• [THE TASK] The data below should be repeated exactly and in full.

• [THE INPUT]
----
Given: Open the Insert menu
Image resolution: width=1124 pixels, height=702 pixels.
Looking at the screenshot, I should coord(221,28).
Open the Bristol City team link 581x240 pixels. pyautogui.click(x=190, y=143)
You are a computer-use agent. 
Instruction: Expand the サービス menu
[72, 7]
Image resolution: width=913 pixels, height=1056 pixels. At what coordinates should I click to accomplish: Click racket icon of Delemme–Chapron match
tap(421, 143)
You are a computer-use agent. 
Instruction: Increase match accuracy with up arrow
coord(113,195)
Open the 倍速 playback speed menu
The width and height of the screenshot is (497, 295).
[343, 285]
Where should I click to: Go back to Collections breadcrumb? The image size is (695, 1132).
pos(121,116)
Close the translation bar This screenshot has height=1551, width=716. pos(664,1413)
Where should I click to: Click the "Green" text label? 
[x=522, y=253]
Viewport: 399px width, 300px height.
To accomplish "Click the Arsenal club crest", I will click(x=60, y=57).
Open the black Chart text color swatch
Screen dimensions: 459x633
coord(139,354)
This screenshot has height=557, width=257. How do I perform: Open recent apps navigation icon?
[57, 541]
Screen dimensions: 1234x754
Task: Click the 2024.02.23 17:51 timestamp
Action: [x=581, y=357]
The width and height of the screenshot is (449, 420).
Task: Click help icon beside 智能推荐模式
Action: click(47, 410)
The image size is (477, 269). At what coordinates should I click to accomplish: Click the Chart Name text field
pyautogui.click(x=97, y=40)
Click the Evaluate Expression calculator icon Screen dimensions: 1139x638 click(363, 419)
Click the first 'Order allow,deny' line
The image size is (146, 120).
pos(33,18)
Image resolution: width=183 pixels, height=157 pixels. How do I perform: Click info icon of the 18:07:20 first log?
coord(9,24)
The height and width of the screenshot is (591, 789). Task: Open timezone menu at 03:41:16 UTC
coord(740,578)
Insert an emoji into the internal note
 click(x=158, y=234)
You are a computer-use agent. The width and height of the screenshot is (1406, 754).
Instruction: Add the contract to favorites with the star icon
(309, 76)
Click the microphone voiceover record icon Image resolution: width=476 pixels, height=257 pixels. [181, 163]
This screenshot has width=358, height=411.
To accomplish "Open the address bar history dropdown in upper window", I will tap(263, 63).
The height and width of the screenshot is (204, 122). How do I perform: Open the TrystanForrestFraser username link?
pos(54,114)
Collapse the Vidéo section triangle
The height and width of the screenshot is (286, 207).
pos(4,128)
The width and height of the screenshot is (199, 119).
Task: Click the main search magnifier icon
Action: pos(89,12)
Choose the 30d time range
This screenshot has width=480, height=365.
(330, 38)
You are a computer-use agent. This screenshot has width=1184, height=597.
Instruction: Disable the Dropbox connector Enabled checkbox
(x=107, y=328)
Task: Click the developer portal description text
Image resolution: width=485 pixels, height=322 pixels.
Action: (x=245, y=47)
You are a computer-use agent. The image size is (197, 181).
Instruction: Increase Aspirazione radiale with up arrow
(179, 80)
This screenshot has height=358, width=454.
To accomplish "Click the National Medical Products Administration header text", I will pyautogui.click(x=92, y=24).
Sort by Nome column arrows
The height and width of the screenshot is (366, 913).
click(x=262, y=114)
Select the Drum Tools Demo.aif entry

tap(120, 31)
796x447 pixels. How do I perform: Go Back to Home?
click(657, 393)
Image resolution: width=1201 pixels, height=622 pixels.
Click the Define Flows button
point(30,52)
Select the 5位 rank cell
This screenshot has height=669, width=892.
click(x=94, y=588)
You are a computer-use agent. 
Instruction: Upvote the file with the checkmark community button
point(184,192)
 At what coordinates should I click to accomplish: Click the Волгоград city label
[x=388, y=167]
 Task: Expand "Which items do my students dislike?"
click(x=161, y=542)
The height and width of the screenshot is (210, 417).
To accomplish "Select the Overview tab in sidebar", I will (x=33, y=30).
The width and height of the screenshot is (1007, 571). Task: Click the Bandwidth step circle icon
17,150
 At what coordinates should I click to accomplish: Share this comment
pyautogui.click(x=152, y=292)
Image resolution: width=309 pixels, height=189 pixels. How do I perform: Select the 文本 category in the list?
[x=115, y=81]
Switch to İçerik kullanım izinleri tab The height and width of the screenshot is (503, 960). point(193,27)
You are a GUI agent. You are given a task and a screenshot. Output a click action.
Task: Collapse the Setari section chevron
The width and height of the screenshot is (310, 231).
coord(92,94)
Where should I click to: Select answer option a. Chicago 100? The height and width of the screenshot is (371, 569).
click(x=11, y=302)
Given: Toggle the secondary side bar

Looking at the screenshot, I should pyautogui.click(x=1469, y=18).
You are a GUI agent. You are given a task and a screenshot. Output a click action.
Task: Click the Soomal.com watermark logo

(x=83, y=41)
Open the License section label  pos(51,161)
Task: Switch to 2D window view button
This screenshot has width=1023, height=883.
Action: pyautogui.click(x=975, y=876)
----
• [TASK SOLUTION]
Given: Open the Insert menu
Image resolution: width=1124 pixels, height=702 pixels.
Looking at the screenshot, I should coord(221,28).
Open the Bristol City team link 581x240 pixels. pyautogui.click(x=190, y=143)
You are a computer-use agent. 
Instruction: Expand the サービス menu
[72, 7]
Image resolution: width=913 pixels, height=1056 pixels. At what coordinates should I click to accomplish: Click racket icon of Delemme–Chapron match
tap(421, 143)
You are a computer-use agent. 
Instruction: Increase match accuracy with up arrow
coord(113,195)
Open the 倍速 playback speed menu
The width and height of the screenshot is (497, 295).
[343, 285]
Where should I click to: Go back to Collections breadcrumb? The image size is (695, 1132).
pos(121,116)
Close the translation bar This screenshot has height=1551, width=716. pos(664,1413)
Where should I click to: Click the "Green" text label? 
[x=522, y=253]
Viewport: 399px width, 300px height.
To accomplish "Click the Arsenal club crest", I will click(x=60, y=57).
Open the black Chart text color swatch
Screen dimensions: 459x633
coord(139,354)
This screenshot has height=557, width=257. How do I perform: Open recent apps navigation icon?
[57, 541]
Screen dimensions: 1234x754
Task: Click the 2024.02.23 17:51 timestamp
Action: [x=581, y=357]
The width and height of the screenshot is (449, 420).
Task: Click help icon beside 智能推荐模式
Action: click(47, 410)
The image size is (477, 269). At what coordinates should I click to accomplish: Click the Chart Name text field
pyautogui.click(x=97, y=40)
Click the Evaluate Expression calculator icon Screen dimensions: 1139x638 click(363, 419)
Click the first 'Order allow,deny' line
The image size is (146, 120).
pos(33,18)
Image resolution: width=183 pixels, height=157 pixels. How do I perform: Click info icon of the 18:07:20 first log?
coord(9,24)
The height and width of the screenshot is (591, 789). Task: Open timezone menu at 03:41:16 UTC
coord(740,578)
Insert an emoji into the internal note
 click(x=158, y=234)
You are a computer-use agent. The width and height of the screenshot is (1406, 754).
Instruction: Add the contract to favorites with the star icon
(309, 76)
Click the microphone voiceover record icon Image resolution: width=476 pixels, height=257 pixels. [181, 163]
This screenshot has width=358, height=411.
To accomplish "Open the address bar history dropdown in upper window", I will tap(263, 63).
The height and width of the screenshot is (204, 122). How do I perform: Open the TrystanForrestFraser username link?
pos(54,114)
Collapse the Vidéo section triangle
The height and width of the screenshot is (286, 207).
pos(4,128)
The width and height of the screenshot is (199, 119).
Task: Click the main search magnifier icon
Action: pos(89,12)
Choose the 30d time range
This screenshot has width=480, height=365.
(330, 38)
You are a computer-use agent. This screenshot has width=1184, height=597.
Instruction: Disable the Dropbox connector Enabled checkbox
(x=107, y=328)
Task: Click the developer portal description text
Image resolution: width=485 pixels, height=322 pixels.
Action: (x=245, y=47)
You are a computer-use agent. The image size is (197, 181).
Instruction: Increase Aspirazione radiale with up arrow
(179, 80)
This screenshot has height=358, width=454.
To accomplish "Click the National Medical Products Administration header text", I will pyautogui.click(x=92, y=24).
Sort by Nome column arrows
The height and width of the screenshot is (366, 913).
click(x=262, y=114)
Select the Drum Tools Demo.aif entry

tap(120, 31)
796x447 pixels. How do I perform: Go Back to Home?
click(657, 393)
Image resolution: width=1201 pixels, height=622 pixels.
Click the Define Flows button
point(30,52)
Select the 5位 rank cell
This screenshot has height=669, width=892.
click(x=94, y=588)
You are a computer-use agent. 
Instruction: Upvote the file with the checkmark community button
point(184,192)
 At what coordinates should I click to accomplish: Click the Волгоград city label
[x=388, y=167]
 Task: Expand "Which items do my students dislike?"
click(x=161, y=542)
The height and width of the screenshot is (210, 417).
To accomplish "Select the Overview tab in sidebar", I will (x=33, y=30).
The width and height of the screenshot is (1007, 571). Task: Click the Bandwidth step circle icon
17,150
 At what coordinates should I click to accomplish: Share this comment
pyautogui.click(x=152, y=292)
Image resolution: width=309 pixels, height=189 pixels. How do I perform: Select the 文本 category in the list?
[x=115, y=81]
Switch to İçerik kullanım izinleri tab The height and width of the screenshot is (503, 960). point(193,27)
You are a GUI agent. You are given a task and a screenshot. Output a click action.
Task: Collapse the Setari section chevron
The width and height of the screenshot is (310, 231).
coord(92,94)
Where should I click to: Select answer option a. Chicago 100? The height and width of the screenshot is (371, 569).
click(x=11, y=302)
Given: Toggle the secondary side bar

Looking at the screenshot, I should pyautogui.click(x=1469, y=18).
You are a GUI agent. You are given a task and a screenshot. Output a click action.
Task: Click the Soomal.com watermark logo

(x=83, y=41)
Open the License section label  pos(51,161)
Task: Switch to 2D window view button
This screenshot has width=1023, height=883.
Action: pyautogui.click(x=975, y=876)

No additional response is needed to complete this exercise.